Saturday, 11 November 2017

Thoughts on PM and ID Roles


I think we have to be careful to think about the role of the PM and the ID separately, even though one person often takes on both roles. The role, and primary responsibility of the ID, is the instructional solution. The usual role, and primary responsibility of the PM, is to get the project done on time and on budget. Meeting acceptance criteria is also important for both roles.

Various versions of the ADDIE method and ADDIE process help guide the ID in developing the instructional solution, and by extension, the “project management” of developing the solution. However, this is a very different focus than the role of the PM. The PM role does not deal with ADDIE, or any similar ISD model, directly. This is why you find references to stakeholder information already being gathered before the ADDIE analysis phase. The PM deals with the overall project acceptance criteria, project resources, and project evaluation. Thus, it is the PM role that deals with the Project Charter and getting sign-off from the sponsor and other management approvals. The PM role deals with hiring and firing SMEs. The PM roles sets up meetings with outside vendors and stays on top of them regarding turn-around times and deliverables and payments. The ID role just reviews the deliverables and confirms they are up to standard.
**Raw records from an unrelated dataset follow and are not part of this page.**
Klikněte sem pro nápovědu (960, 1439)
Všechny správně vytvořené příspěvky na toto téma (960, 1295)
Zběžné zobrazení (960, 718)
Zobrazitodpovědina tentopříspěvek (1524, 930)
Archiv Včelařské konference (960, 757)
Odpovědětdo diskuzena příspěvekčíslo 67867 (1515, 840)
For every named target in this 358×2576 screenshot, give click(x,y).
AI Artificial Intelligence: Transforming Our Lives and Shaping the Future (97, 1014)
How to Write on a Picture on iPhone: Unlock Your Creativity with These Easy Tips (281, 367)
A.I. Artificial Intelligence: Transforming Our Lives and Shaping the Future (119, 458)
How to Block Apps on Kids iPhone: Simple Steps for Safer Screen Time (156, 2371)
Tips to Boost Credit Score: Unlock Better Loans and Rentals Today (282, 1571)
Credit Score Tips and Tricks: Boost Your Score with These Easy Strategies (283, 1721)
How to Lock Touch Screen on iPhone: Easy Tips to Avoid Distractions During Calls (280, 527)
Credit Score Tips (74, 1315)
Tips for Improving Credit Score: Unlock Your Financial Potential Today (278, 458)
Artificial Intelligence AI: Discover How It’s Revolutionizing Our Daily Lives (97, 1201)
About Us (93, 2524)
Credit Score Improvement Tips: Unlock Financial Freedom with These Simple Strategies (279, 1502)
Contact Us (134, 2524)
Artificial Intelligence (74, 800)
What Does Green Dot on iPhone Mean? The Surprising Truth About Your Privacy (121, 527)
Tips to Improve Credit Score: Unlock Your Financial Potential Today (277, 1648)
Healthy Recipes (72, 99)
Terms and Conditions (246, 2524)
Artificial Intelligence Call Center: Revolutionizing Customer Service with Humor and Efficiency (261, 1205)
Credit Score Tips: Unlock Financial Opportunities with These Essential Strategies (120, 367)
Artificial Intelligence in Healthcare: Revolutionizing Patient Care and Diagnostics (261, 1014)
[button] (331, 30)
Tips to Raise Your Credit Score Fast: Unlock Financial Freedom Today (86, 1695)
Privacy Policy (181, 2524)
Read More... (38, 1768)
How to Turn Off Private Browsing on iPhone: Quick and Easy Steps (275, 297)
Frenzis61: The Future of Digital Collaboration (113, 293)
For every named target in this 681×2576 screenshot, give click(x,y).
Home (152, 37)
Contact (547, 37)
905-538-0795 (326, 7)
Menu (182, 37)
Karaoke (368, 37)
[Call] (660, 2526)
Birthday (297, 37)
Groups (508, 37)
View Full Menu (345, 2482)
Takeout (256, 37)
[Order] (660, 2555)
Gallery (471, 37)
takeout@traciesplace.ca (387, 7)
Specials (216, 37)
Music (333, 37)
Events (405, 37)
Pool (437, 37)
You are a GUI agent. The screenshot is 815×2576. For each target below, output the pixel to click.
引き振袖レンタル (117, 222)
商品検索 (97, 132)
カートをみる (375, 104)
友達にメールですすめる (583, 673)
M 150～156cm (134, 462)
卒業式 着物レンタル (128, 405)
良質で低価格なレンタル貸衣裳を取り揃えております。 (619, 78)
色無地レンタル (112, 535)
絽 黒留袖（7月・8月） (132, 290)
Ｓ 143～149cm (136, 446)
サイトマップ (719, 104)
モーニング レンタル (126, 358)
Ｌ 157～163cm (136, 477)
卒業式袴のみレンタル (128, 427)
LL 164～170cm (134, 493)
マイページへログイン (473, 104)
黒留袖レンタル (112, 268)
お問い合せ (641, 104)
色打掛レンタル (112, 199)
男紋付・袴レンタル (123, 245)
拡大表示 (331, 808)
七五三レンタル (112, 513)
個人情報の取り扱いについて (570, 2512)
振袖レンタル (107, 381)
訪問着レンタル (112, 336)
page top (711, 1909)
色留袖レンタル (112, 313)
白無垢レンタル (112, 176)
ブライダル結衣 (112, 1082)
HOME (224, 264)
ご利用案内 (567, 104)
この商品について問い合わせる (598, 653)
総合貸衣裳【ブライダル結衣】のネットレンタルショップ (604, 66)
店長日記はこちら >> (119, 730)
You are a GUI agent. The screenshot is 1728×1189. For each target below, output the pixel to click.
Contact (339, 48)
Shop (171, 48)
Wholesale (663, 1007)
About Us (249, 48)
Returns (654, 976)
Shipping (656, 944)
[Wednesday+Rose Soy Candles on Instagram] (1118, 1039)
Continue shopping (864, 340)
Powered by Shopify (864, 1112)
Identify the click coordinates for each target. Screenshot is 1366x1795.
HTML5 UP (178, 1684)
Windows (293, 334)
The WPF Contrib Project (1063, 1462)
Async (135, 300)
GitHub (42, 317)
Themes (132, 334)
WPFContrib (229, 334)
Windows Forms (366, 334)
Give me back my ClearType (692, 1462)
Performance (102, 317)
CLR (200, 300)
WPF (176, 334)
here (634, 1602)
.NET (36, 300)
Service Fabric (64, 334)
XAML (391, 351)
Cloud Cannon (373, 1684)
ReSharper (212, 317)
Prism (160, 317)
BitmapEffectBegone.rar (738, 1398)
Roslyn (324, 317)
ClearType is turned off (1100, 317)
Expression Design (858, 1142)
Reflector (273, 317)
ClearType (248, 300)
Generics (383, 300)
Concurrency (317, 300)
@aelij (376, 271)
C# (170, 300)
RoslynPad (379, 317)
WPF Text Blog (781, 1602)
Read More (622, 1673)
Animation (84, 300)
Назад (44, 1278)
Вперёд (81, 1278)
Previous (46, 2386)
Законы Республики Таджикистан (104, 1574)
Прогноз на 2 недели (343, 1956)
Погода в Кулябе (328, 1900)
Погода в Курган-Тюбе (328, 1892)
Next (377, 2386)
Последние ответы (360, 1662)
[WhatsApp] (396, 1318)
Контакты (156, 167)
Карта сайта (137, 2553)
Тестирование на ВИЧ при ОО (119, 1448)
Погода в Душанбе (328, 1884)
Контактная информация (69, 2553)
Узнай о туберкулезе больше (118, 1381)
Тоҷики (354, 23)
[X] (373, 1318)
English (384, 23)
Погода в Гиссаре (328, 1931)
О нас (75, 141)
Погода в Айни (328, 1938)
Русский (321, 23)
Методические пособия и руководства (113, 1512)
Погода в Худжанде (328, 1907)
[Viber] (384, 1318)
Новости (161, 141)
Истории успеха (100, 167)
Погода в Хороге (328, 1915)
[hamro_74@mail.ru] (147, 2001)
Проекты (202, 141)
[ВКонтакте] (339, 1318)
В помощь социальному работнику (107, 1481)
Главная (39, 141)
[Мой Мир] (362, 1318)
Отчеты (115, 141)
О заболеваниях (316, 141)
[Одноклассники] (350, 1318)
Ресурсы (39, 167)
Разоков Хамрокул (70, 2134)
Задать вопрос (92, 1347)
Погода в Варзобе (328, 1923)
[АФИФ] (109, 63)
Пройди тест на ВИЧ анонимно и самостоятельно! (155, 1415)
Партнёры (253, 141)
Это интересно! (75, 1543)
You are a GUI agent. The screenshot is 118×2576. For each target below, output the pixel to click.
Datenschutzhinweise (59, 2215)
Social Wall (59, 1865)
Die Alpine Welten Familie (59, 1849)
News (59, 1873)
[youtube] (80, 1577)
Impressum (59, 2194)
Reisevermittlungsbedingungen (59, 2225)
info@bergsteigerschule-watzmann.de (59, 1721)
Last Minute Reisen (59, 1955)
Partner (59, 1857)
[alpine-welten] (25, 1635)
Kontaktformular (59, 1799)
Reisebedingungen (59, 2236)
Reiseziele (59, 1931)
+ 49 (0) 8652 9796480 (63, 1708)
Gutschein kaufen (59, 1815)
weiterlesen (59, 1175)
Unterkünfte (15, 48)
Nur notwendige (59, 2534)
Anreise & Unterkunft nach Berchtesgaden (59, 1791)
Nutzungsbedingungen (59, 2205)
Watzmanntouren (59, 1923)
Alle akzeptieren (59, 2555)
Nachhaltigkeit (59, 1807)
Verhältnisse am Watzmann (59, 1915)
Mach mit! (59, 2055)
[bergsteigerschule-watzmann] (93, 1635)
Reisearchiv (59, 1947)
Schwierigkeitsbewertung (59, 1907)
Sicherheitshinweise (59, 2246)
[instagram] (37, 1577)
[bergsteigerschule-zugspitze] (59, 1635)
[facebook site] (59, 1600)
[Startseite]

Often a PM will not have much choice in their stakeholders. The project sponsor brings the PM the project. Upper management is upper management. You may get to hire a development team, but often you just use what your business unit has in place. You may get to choose outside vendors, often this will be from a company approved list. You may get to choose SMEs, but often there are political implications that make that tricky. With instructional solutions you probably want some sample learners, but these should probably be selected at random. You could replace representatives that fail to provide feedback, or cause other issues, but you can’t really cherry pick the initial crop.
Mostly you just need to learn how to manage the stakeholders you get, as best you can.